Every entry below is to be copied exactly, apart from any picture it holds.

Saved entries
========================

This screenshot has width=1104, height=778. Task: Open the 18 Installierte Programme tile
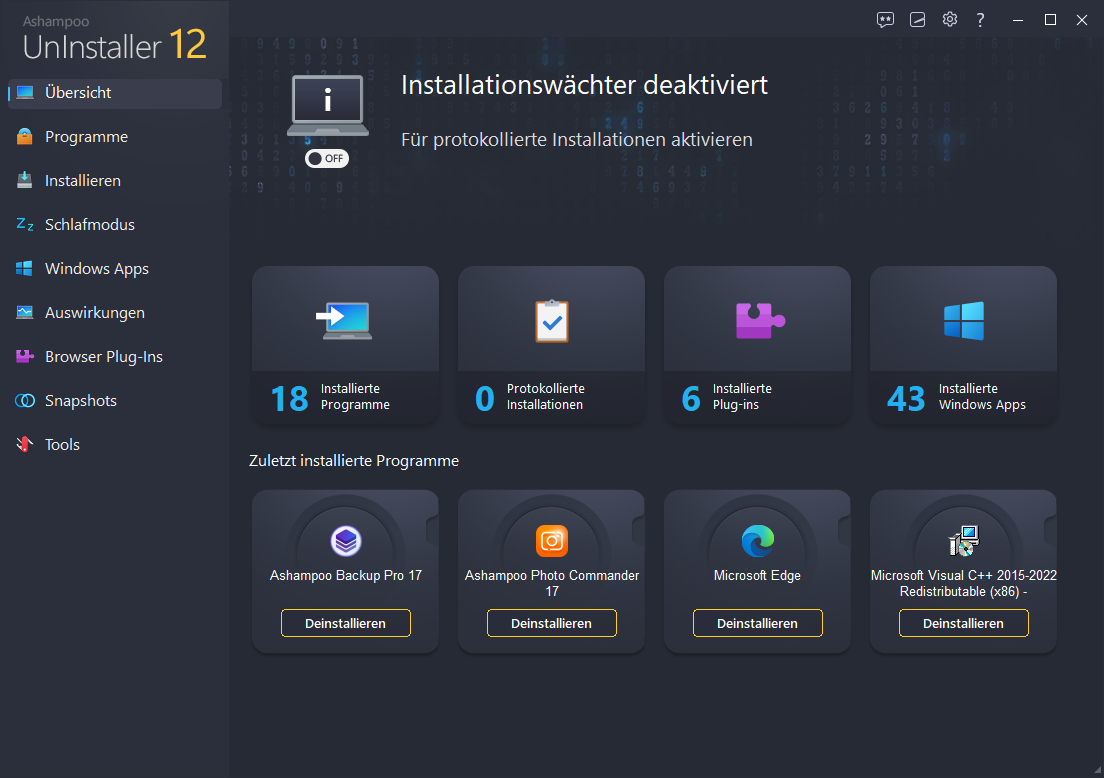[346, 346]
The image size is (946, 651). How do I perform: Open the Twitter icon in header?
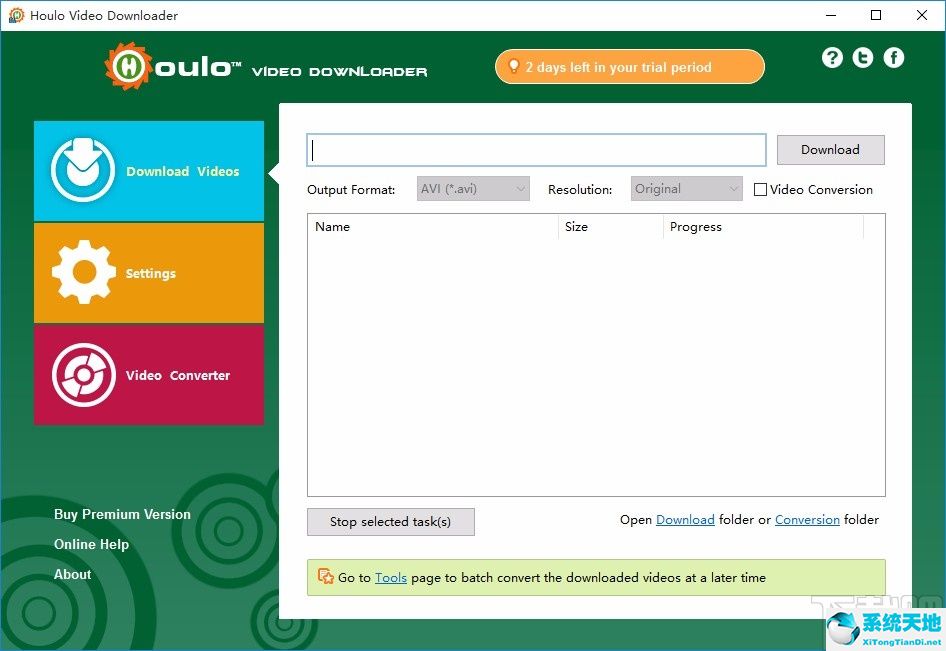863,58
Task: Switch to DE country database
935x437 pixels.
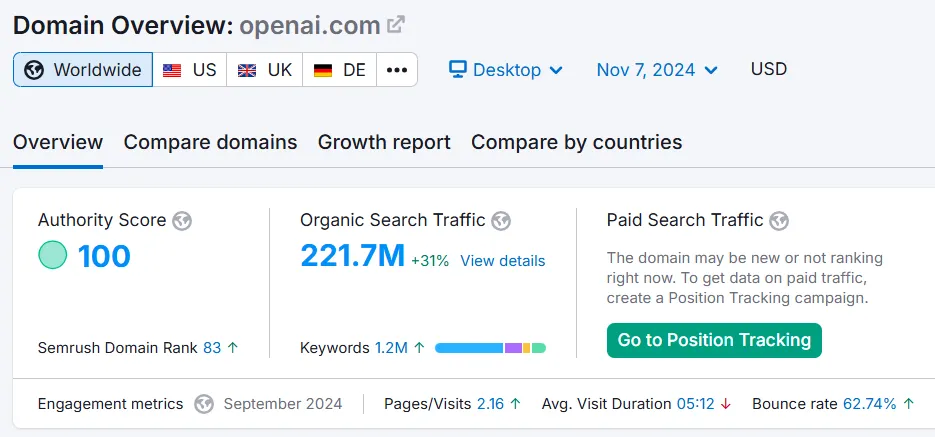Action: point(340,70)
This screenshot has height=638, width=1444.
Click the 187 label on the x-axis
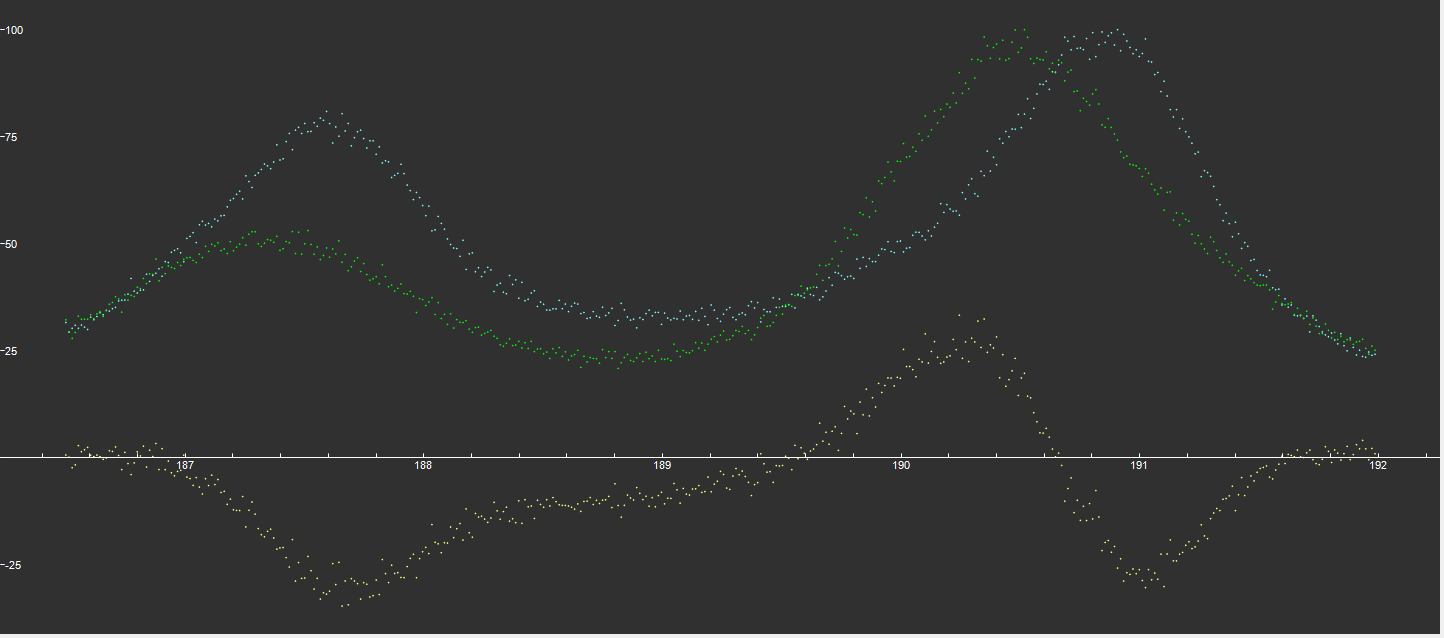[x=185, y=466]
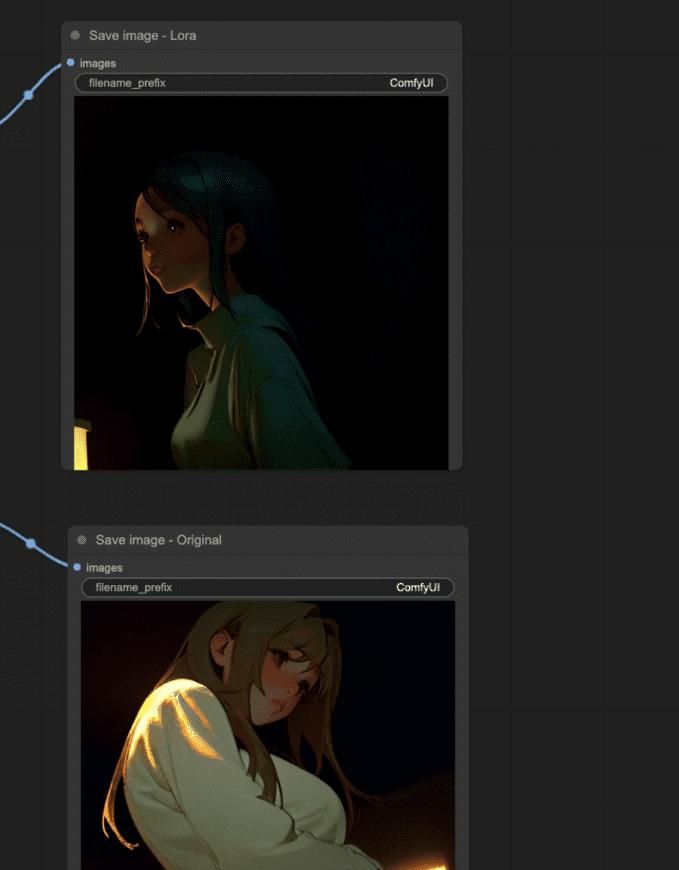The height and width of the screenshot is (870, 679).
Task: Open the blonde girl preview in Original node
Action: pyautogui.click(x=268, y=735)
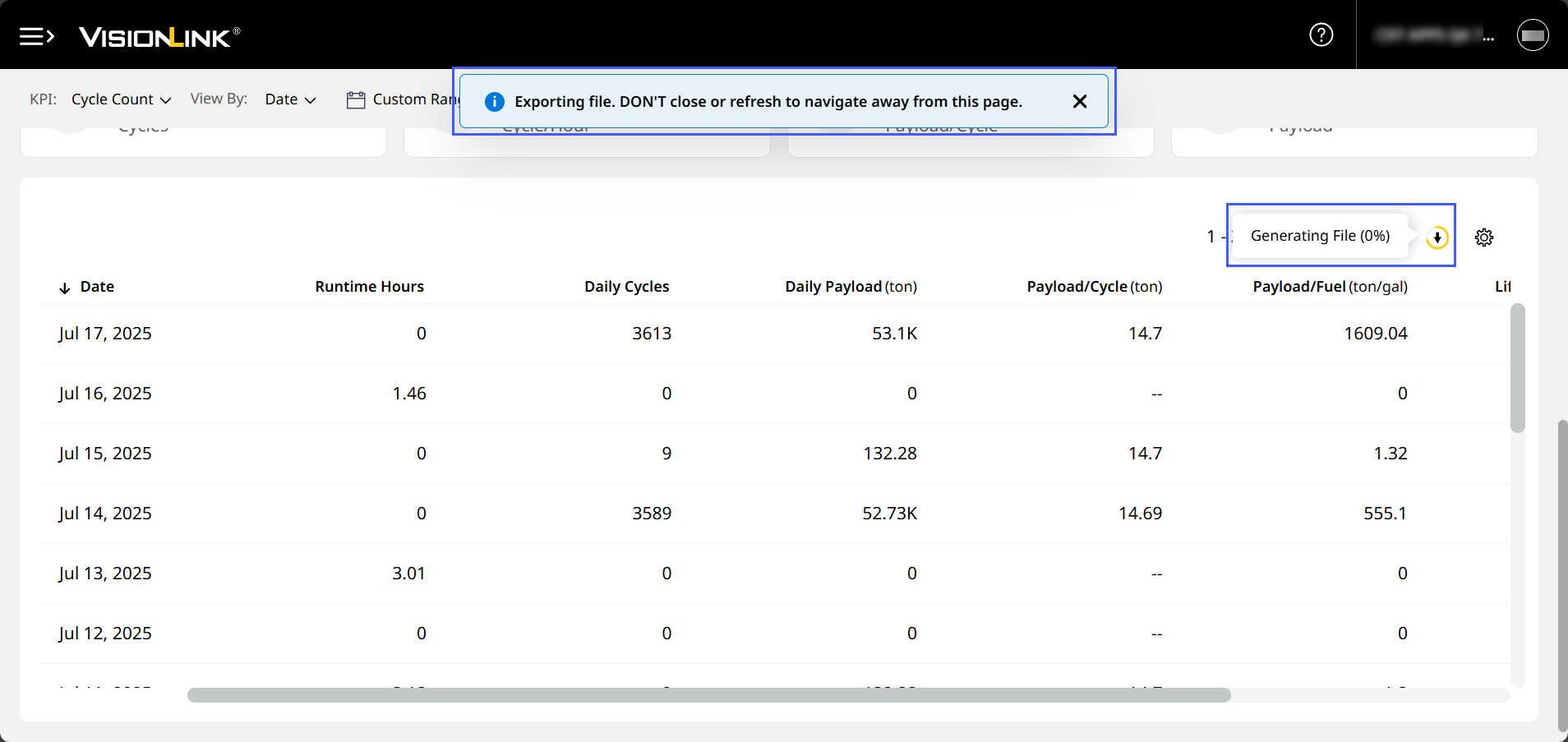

========================

FINAL ANSWER
This screenshot has width=1104, height=778. Task: Open the 18 Installierte Programme tile
[346, 346]
The image size is (946, 651). How do I perform: Open the Twitter icon in header?
863,58
Task: Switch to DE country database
935x437 pixels.
Action: point(340,70)
This screenshot has height=638, width=1444.
Click the 187 label on the x-axis
[x=185, y=466]
The height and width of the screenshot is (870, 679).
Task: Open the blonde girl preview in Original node
Action: pyautogui.click(x=268, y=735)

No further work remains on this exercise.